Medication Error Rate Exceeds Acceptable Threshold Due to Incorrect Administration
Penalty
Summary
The facility failed to maintain a medication error rate below 5%, as evidenced by 4 errors out of 32 observed opportunities, resulting in a 12.5% error rate. Three nurses were observed making medication administration errors involving three residents. The errors included administering incorrect dosages and failing to follow physician orders regarding medication parameters and administration. One resident with a history of stroke and cognitive intactness was given an incorrect dose of vitamin B6 (50 mg instead of the ordered 100 mg) and did not receive a scheduled dose of xarelto, a blood thinner.
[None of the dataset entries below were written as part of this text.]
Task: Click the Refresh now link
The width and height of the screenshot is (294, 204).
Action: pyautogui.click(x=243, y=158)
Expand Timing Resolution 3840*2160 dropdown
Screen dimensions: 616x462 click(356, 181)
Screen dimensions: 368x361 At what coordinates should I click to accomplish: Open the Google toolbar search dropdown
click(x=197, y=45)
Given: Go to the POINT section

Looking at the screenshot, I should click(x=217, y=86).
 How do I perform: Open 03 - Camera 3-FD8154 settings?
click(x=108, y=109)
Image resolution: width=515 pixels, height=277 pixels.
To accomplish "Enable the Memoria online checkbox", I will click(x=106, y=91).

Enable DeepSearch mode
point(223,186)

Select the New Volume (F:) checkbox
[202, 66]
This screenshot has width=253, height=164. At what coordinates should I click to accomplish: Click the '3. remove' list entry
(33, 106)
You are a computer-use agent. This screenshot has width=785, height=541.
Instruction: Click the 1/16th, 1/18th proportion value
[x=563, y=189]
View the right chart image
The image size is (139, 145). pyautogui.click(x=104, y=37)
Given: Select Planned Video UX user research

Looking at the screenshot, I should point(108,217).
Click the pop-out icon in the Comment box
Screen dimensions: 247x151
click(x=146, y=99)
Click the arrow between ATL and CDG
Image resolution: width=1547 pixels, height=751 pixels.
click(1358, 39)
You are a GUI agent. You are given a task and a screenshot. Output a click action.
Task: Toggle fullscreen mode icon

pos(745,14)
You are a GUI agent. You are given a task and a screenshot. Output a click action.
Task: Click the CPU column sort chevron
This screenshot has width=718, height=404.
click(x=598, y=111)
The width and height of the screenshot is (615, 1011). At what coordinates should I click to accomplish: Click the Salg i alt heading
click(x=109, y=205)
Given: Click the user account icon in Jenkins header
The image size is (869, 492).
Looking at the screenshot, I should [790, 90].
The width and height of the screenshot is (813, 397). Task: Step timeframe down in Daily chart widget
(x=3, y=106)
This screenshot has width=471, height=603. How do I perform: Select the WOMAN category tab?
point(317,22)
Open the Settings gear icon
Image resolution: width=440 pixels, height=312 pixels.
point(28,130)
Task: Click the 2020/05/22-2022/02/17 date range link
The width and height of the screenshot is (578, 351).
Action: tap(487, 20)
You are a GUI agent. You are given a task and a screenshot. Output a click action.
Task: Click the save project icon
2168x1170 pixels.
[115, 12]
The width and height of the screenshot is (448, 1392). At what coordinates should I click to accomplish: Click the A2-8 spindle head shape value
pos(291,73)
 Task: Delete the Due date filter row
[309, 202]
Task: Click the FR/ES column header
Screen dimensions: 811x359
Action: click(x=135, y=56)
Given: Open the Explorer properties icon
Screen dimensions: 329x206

The nurse responsible was unaware of the missed xarelto dose and did not realize the vitamin B6 tablets in the cart required two tablets to meet the prescribed dose. Another resident with severe cognitive impairment and hypertension received metoprolol without the nurse first checking vital signs, despite physician orders to hold the medication if blood pressure or pulse were below specified thresholds. The nurse admitted to not obtaining the required vital signs prior to administration. A third resident with moderate cognitive impairment and a history of intestinal obstruction was administered an insufficient dose of polyethylene glycol, as the Assistant Director of Nursing misread the measurement indicator on the medication cap. The ADON later acknowledged the error after reviewing the bottle. In all cases, the Director of Nursing confirmed that medications should be administered exactly as ordered, including correct dosages and adherence to any specified parameters.